# [PROBLEM TO WORK ON]
Beneath this task are records; tally the lines in them that contain "screenshot" and report only the number.
[INPUT DATA]
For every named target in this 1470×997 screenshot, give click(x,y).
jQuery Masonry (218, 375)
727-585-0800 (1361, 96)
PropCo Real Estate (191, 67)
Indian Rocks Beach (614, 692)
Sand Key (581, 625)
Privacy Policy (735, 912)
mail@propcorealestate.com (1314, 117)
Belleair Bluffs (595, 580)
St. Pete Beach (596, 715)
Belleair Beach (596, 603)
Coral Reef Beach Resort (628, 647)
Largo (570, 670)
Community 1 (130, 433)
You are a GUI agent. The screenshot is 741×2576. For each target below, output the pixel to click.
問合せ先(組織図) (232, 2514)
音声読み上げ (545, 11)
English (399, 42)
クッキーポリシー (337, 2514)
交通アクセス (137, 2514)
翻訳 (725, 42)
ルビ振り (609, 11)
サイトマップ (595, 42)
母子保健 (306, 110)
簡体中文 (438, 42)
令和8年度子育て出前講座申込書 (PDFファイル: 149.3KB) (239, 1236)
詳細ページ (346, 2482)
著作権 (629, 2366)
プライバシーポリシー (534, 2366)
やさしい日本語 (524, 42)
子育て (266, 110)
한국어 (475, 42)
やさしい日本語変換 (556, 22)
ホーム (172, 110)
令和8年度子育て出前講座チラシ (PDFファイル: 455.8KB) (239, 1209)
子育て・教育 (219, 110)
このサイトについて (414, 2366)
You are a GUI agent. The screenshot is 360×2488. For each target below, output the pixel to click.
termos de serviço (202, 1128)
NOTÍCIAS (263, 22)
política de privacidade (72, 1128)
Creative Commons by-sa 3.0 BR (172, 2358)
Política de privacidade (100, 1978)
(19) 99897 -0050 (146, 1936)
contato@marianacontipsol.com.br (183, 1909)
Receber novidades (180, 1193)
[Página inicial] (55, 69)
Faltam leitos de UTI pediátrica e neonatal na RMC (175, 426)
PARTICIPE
[/INPUT DATA]
# [RESULT OF THE TASK]
3